Post up any new toys you got recently.

I'll start, I just picked up a plasma cutter today to add to my collection of metal working stuff. 

View attachment IMG_20120911_161040.jpg


----------



## ME87 (Sep 12, 2012)

Very nice. Make sure you feed it dry air and you won't have any issues.


----------



## havasu (Sep 12, 2012)

Nice to know that my local buddy has all these new tools. Do you mind if me and Rik borrow it for awhile?


----------



## cruzn57 (Sep 12, 2012)

is that a miller?
I have "blue" in my garage,  very reliable stuff,
I bought a cheap plasma cutter, it died  less than a yr old, so  won't bother with cheap junk anymore.


----------



## Chris (Sep 12, 2012)

The welder is a Millermatic 180 so yes a Miller. I love that machine but don't like the autoset feature at all. I have had that one for about a year now.

The plasma is a Thermal Dynamics which after some research are a decent machine. This one is a lighter duty unit and only cuts up to 1/4" but I really don't cut anything thinker then that so it will do fine for what I use it for.

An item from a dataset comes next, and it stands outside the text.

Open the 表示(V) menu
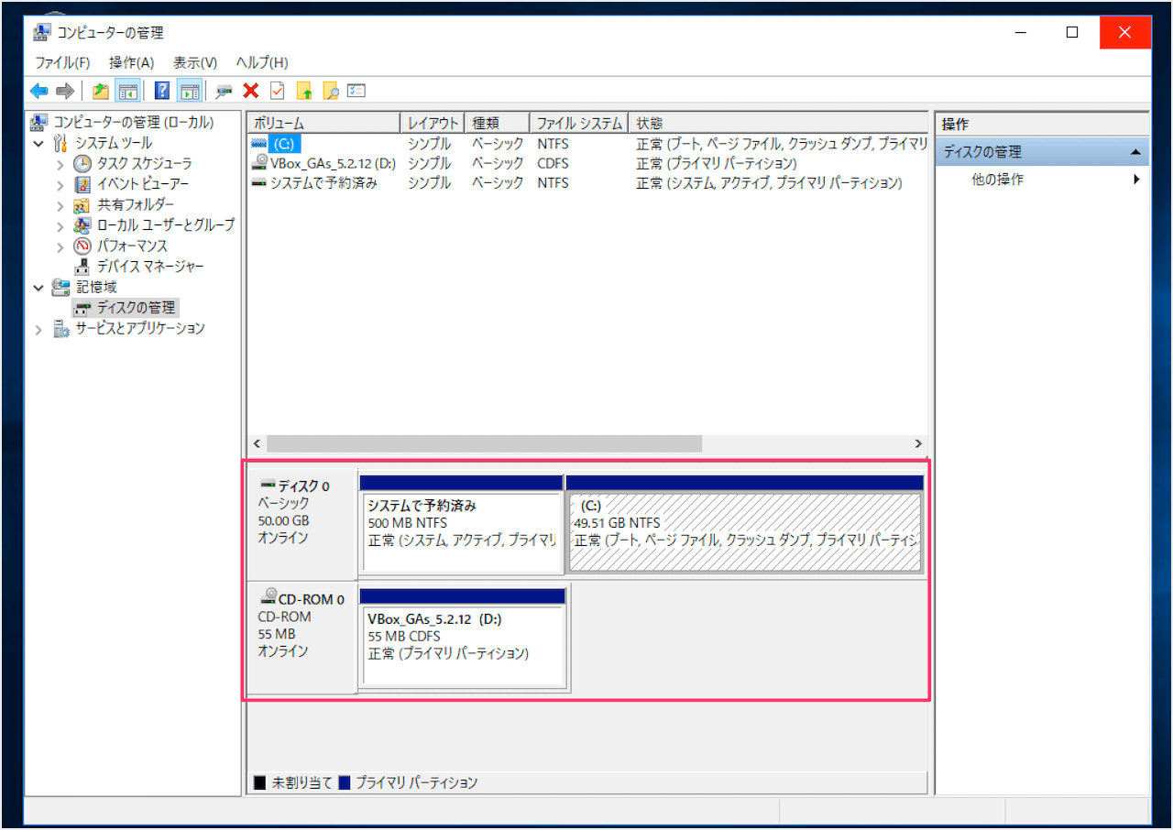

Not pictured I also have the JD2 tube bender for fun stuff.


----------



## Chris (Sep 12, 2012)

havasu said:


> Nice to know that my local buddy has all these new tools. Do you mind if me and Rik borrow it for awhile?



Yeah,NO!....


----------



## cruzn57 (Sep 13, 2012)

to show off her toy,   she named it "BOB"
she  said  F#*%  NO!
  some people have no sense of humor! 


oh, BOB  stands for   Battery Operated Boyfriend


----------



## oldognewtrick (Sep 14, 2012)

cruzn57 said:


> to show off her toy,   she named it "BOB"
> she  said  F#*%  NO!
> some people have no sense of humor!
> 
> ...



I've got one here just like her, I'm begining to question the females ability to have a sense of humor.


----------



## havasu (Sep 14, 2012)

I've been trying to convince my ex-wife that a Husquvarna Chainsaw is just a fancy "BOB"!


----------



## Chris (Sep 14, 2012)

havasu said:


> i've been trying to convince my ex-wife that a husquvarna chainsaw is just a fancy "bob"!



ouch!...............


----------



## Ecam (Sep 18, 2012)

Thermal Dynamics is a great brand, and your quarter inch machine is fine.  I've got a 1/2" Hypertherm and it is way overkill for general work.  Like it was mentioned, feed it dry air.  I've dedicated a filter just for the plasma.  My machine is pushing 15 years old (and it is still in production) and the consumables are the only parts it has ever needed.


----------



## Chris (Sep 18, 2012)

I just picked up a filter for it that will only be used for it. I used it for the first time a few days ago and love how well it cuts.


----------



## Ecam (Sep 18, 2012)

Best part about a plasma, is that is will cut any metal (alum, stainless, steel, iron, brass, copper...) and doesn't put alot of heat in the base material if done correctly.


----------



## Chris (Sep 18, 2012)

I found a good deal on consumables on ebay but they are out of China. Hopefully they show up this year.


----------



## Chris (Sep 27, 2012)

Got my consumables and they are exactly what I needed, I am stocked up now.


----------